Direction 1: Render the listing as a two-column CSV with the columns "query" and "result", one row per item, each value in a single quoted field with line breaks replaced by spaces. Begin at the line of the listing that has "The width and height of the screenshot is (1695, 954)." and stop at the end of the listing, and leave the pictures out.

Excerpted text:
···
Great, I am very excited to be here today to talk to you about how you can think about outgrowing your laptop. Something that Henrik said that I feel like really transfers from his talk to my talk is that there is, it is not magic. The things that I'm going to be talking about today, like if we can all have a little bit more understanding of how these things work, we can know when to use and reach for different tools.
So, I come from a background in like physics and astronomy and I did some things like on servers then, I then kind of transferred or transitioned into a career in data science and as a data scientist I came somewhere that had, you know, larger than memory data in databases that I kind of had to learn how to use and now I work at Posit building tools for people and all the kind of experiences I had in the past about what do I do when I cannot like deal with my data in memory on my laptop, I feel like all those experiences have led me to think, you know what, I learned about these in a very, a model that was like an apprenticeship style model without like thinking it was, often thinking it was specific to where I was rather than it being somewhat generalizable and that these things are related and solving kind of related problems.
So, when I think about like my own path with this and I think about it now, I'm like, oh, it would be really helpful for all of us to have some shared understanding of what the options are and what some of these trade-offs are.
Starting on your laptop
So, we almost all start out, maybe if you are in a class in a, you know, maybe a data science class or a stats class, like we really often start here where you're working on your laptop that is sitting here in front of you, R is on your laptop, your IDE, RStudio or maybe Positron, which is what I'm focusing on in this talk, it is also running on your laptop and say a CSV file is literally on your laptop and everything is here together. We often start in a situation like this and we run code that may look like this. This is example tidyverse code, but I'm sure you can imagine code you might write if you use a different kind of paradigm for writing your R code.
So, what's happening here is that the CSV file is going into R here and the data is fully in memory in R and then I can do operations on it in memory there in R. When you're working in IDE in this kind of mode, you can see, you know, it's telling me information about this thing and it is all on the laptop in memory there. The data that was used to make this plot came from the thing that was in memory. This is Positron's data explorer and everything that you see there is literally connected to something that is in memory in R right there in front of you.
···
Dataset excerpts:
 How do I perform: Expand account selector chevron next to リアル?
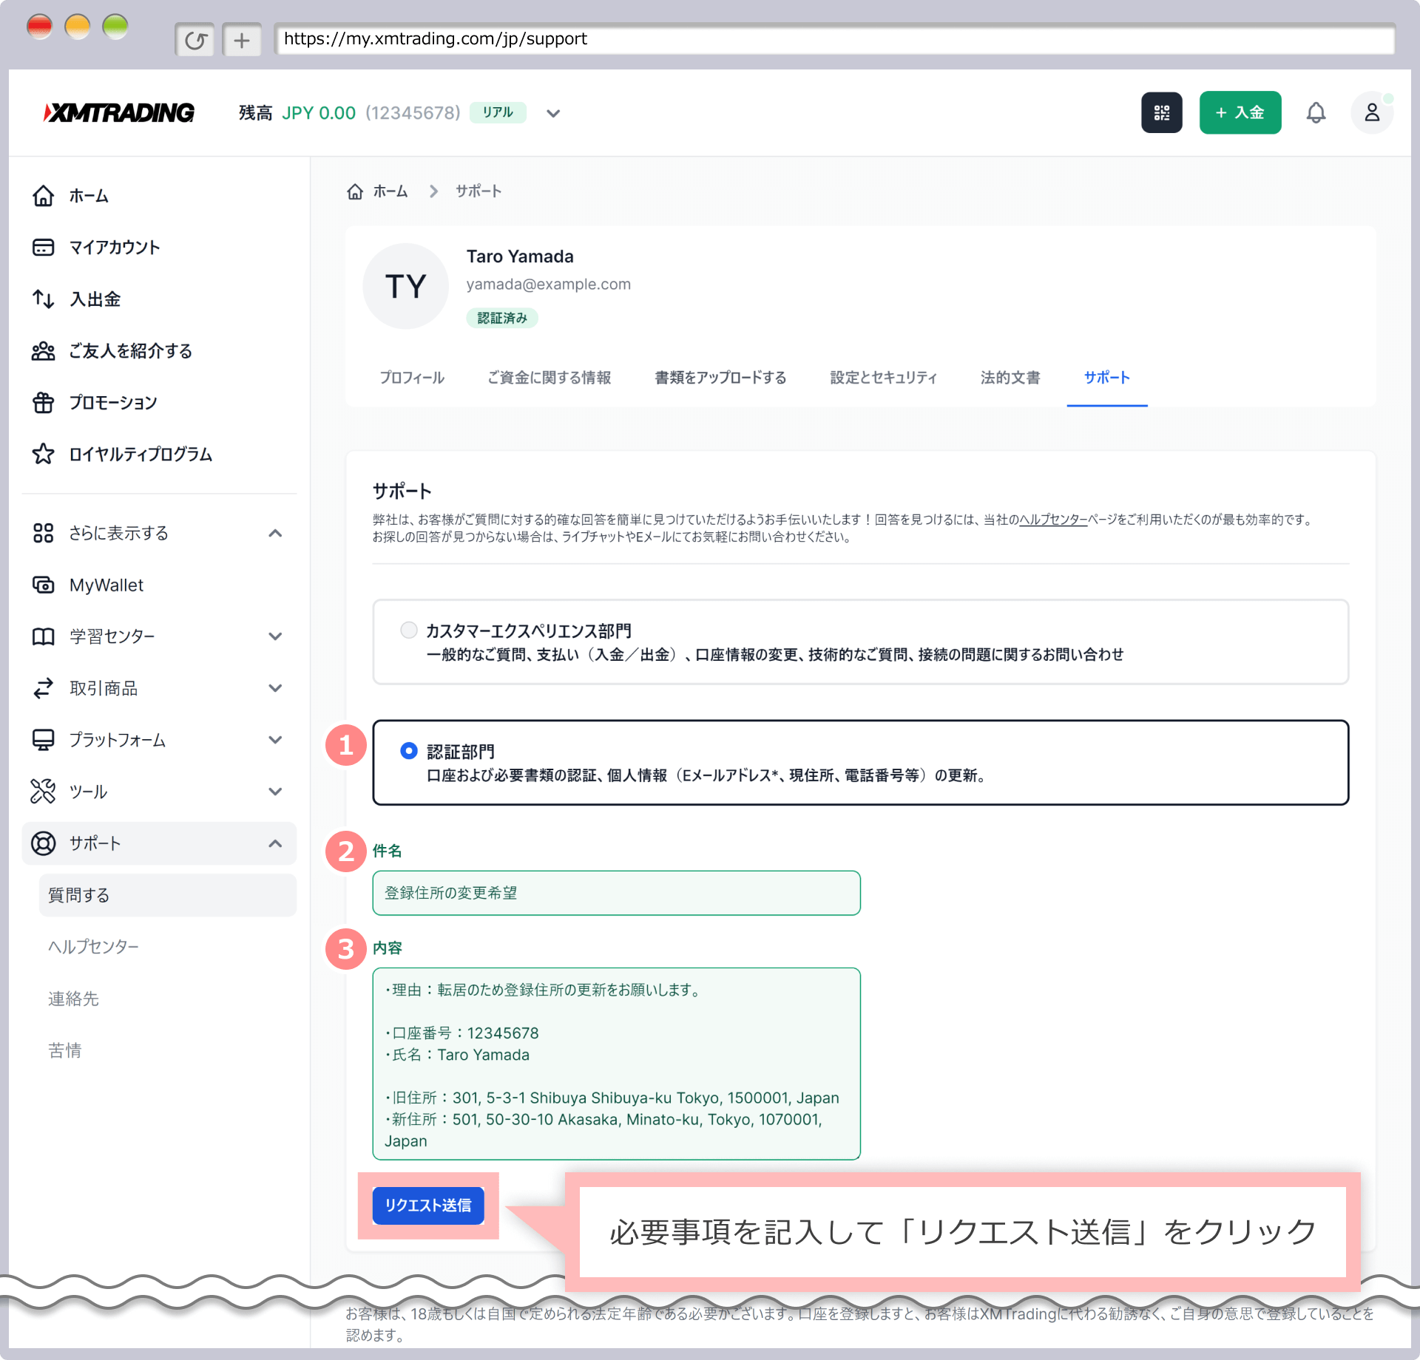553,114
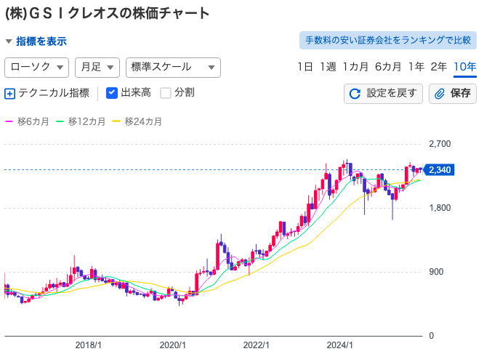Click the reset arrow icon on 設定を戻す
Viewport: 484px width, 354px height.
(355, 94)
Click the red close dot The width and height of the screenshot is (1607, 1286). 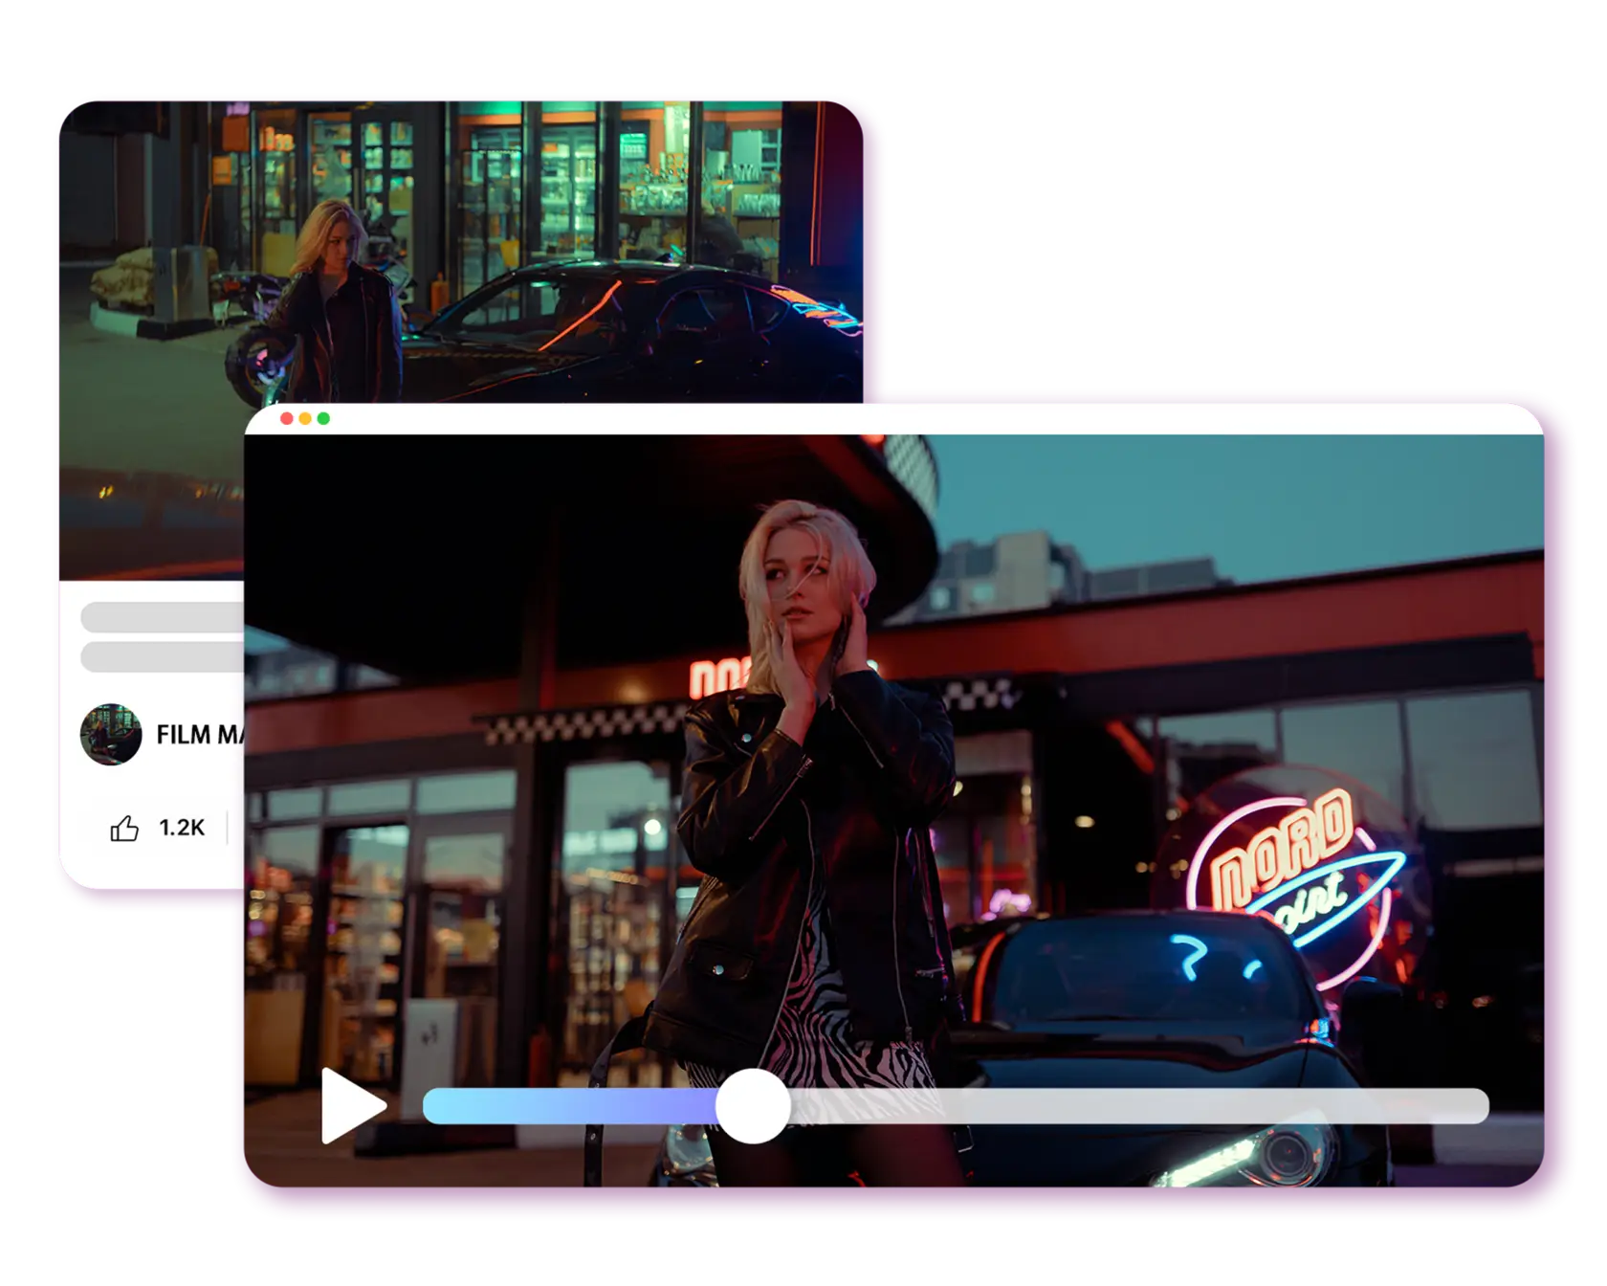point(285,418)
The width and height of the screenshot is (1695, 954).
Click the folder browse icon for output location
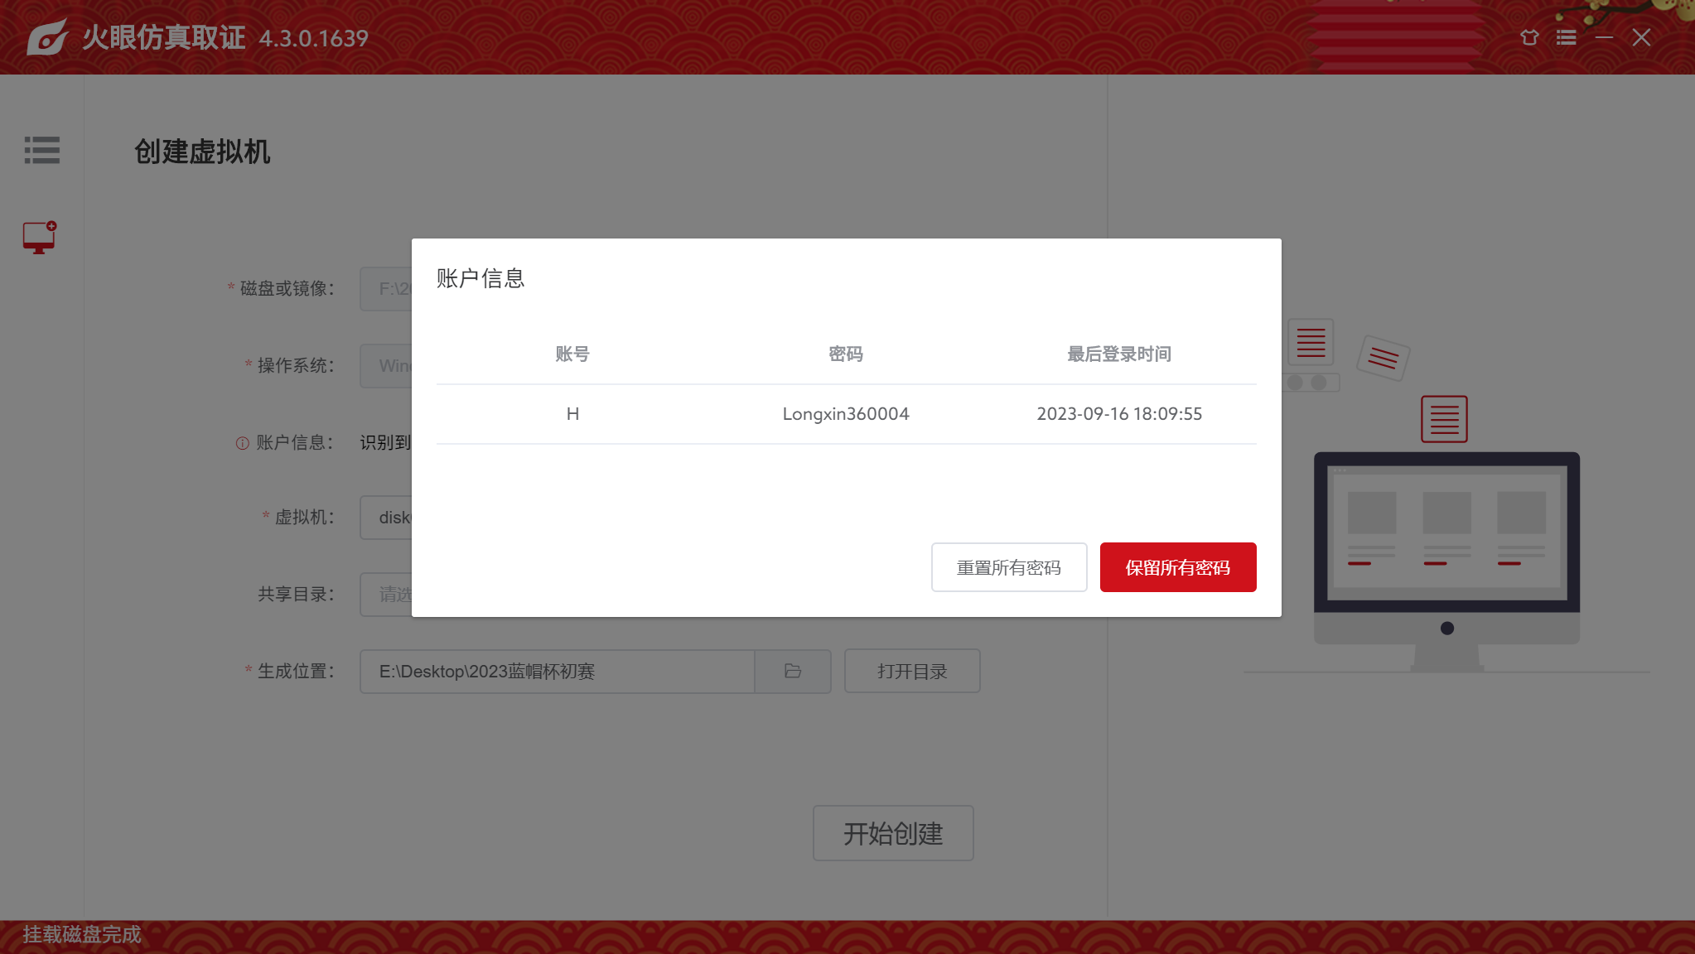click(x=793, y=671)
···
Direction 2: Carry the talk on outgrowing your laptop forward from its last sentence.

Written answer 1:
query,result
"The width and height of the screenshot is (1695, 954). Click the folder browse icon for output location","click(x=793, y=671)"

Written answer 2:
So, this is a great place to start. I am not saying that we should be changing how we introduce people to how they learn R, but this is something that comes with limitations and often the thing that we hit that we're like, oh man, I no longer can do this. The first limitation that we often hit is a limitation around memory. We no longer can read all the data that we need into whatever laptop or desktop that we're working on and the other thing we often run into is problems around performance. It takes too long to run the analysis or even do the query that I want to, the sort of like, you know, group by summarize that I showed. Like, it's like I can't even do that because of how many groups there are or how much data there is.
So, there are different options that have different trade-offs when we need to start fighting this fight. When it's time, even though your laptop is a great place to start, when it's time to do something else, there are different options that we have that have different trade-offs to deal with these problems of memory and performance.
So, this is the outline of my talk right here. So, we often start with a CSV file and that is great, but we're going to walk through some different options, talking about Parquet and DuckDB, talking about databases, talking about remote SSH. It's not really, I mean, using this meme kind of implies this is from less great to more great and it's not true. These are just different from each other. So, don't over, don't over interpret the order that this is in because they are different from each other and have different kinds of trade-offs.
Parquet files and DuckDB
So, let's dig in to what does it look like if we go to that next step when we're, when at least in the hierarchy that I sort of in a fake way made here. So, you'll notice this looks really similar. The sort of first next step is that instead of a CSV file that's on your laptop, you can deal with a Parquet file that is on your laptop. So, a Parquet file is a, it's a binary file format. So, in that sense, you can't like open it in a text editor and like see the rows, but it is a file format that is used to store rectangular data along with metadata like the column name and metadata about what the type is. So, it's specially made to deal with rectangular data.
And the thing that is great about Parquet files is that we have ways to run queries on the file. So, the code that you write, you'll notice looks really similar to the code that I wrote before. Instead of doing a read CSV, I'm using a different function from, in this case, DuckPlier. And so, I'm going to say read Parquet DuckDB. Here's the thing. When I run that file, when I run that line there, it actually is not reading the whole file into memory. It is looking at the file and understanding what's in it, but the whole file is not being brought into memory.
I can write code against this object that kind of acts like a data frame, but actually is not a fully in-memory data frame in R. So, I can do something like a, like a, like a group by summarize, including an arrange here. And I get out results like this. I want to highlight for you that it doesn't say it's a table. And if you were using non-tidy verse, it wouldn't say it's a data frame in this case, because it actually has not been brought over the wire, if you will, into R at all yet. There is no data frame in R at this case. If I decided I wanted to bring it into R, I would do something like this. Explicitly say, okay, I need to collect it from this sort of hazy, it's not really materialized yet, into an actual R object. So, now it is a regular R object.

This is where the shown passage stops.